The most popular type of vehicle leasing, Contract Hire sees a user hire a vehicle for a set period of time and pre-determined mileage at fixed monthly rentals. There is no option for the user or hirer to purchase the vehicle and at the end of the contract it is returned to the leasing company.
The monthly rental or lease rate usually takes into account the cost of the vehicle including vehicle registration fees, road fund licence, its period of use and agreed mileage, funding costs, and forecast residual value (the vehicle's estimated value at the end of the contract, taking into account depreciation, mileage and condition). This part of the monthly charge is often referred to as the 'finance' element of the rental.

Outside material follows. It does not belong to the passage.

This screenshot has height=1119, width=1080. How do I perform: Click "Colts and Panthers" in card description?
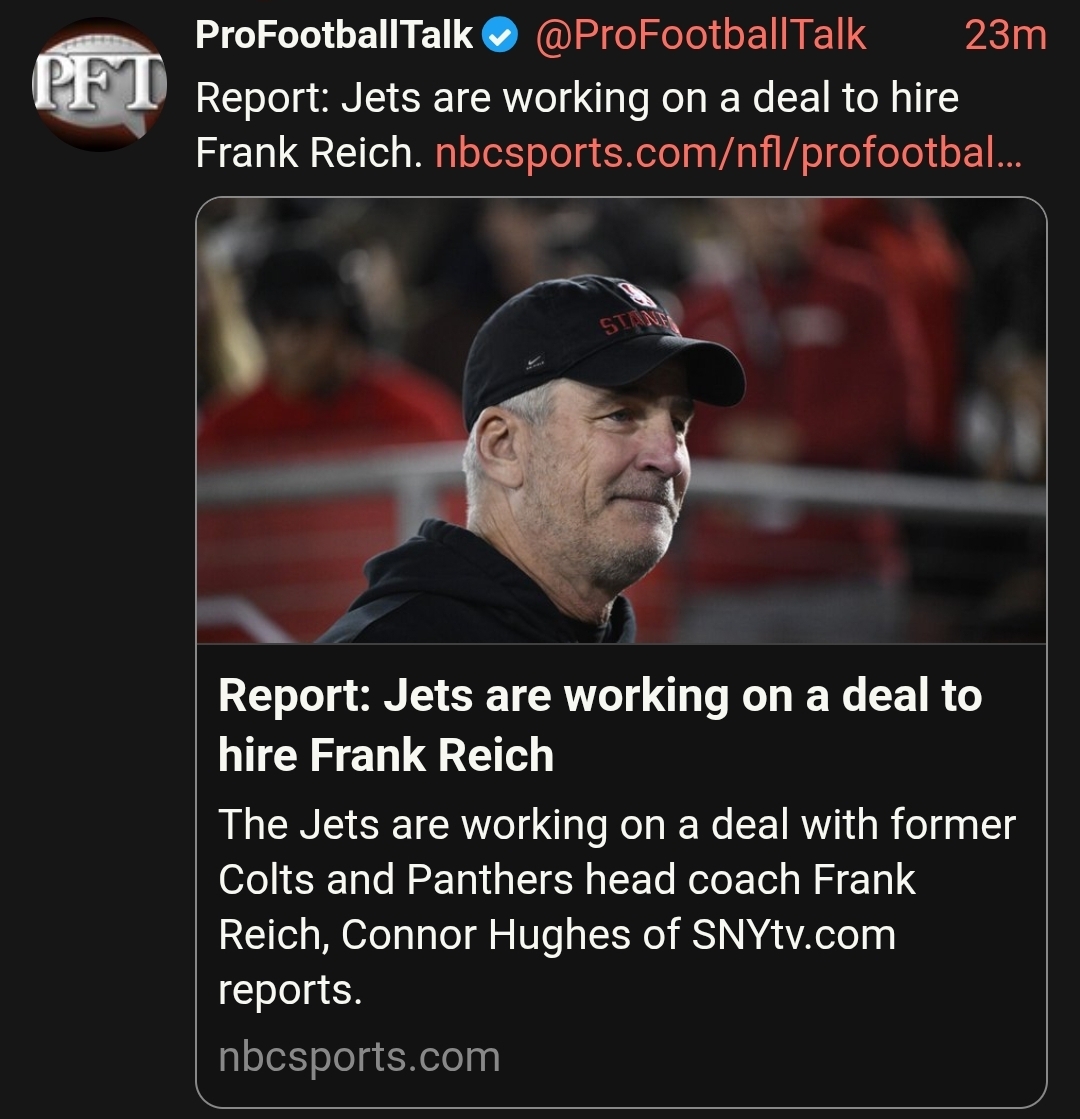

Vehicle mileage will have a big impact on the lease rate because the number of miles a vehicle does has major implications for both its service requirements and resale value. Underestimating mileage can reduce the monthly rental rate for the user, but it can result in them incurring excess charges at the end of the contract if they have exceeded their agreed total mileage limit.
The choice of vehicle model can also be a major factor. Two vehicles can have an almost identical list price, but if one has a much higher forecast residual value this will be reflected in a lower monthly rental.
As with Contract Hire, a Finance Lease allows the lessee to hire a vehicle for a fixed monthly fee, but it also transfers substantially all of the risks and rewards of ownership of the vehicle or van to the lessee. Using a Finance Lease means that the vehicle will appear on the lessee's balance sheet, with outstanding rentals represented as a liability.
A Finance Lease generally conforms to one of two standard formats - the Balloon Lease or the Fully Amortised Lease.
In a Balloon Lease, the diminishing value of the vehicle is reflected in the monthly rental, with a final balloon payment covering the estimated residual value at the end of the contract. If the sold price is above the predetermined balloon payment then the leasing company will usually refund a percentage of the proceeds to the lessee. If the price is below the balloon payment then the lessee will be liable to pay the shortfall to the leasing company.
A Fully Amortised Lease accounts for the full value of the vehicle over the primary lease period within the monthly payments. Under these circumstances the lessee (vehicle user) may be offered a lease on the vehicle for a secondary period at a nominal 'peppercorn' rental.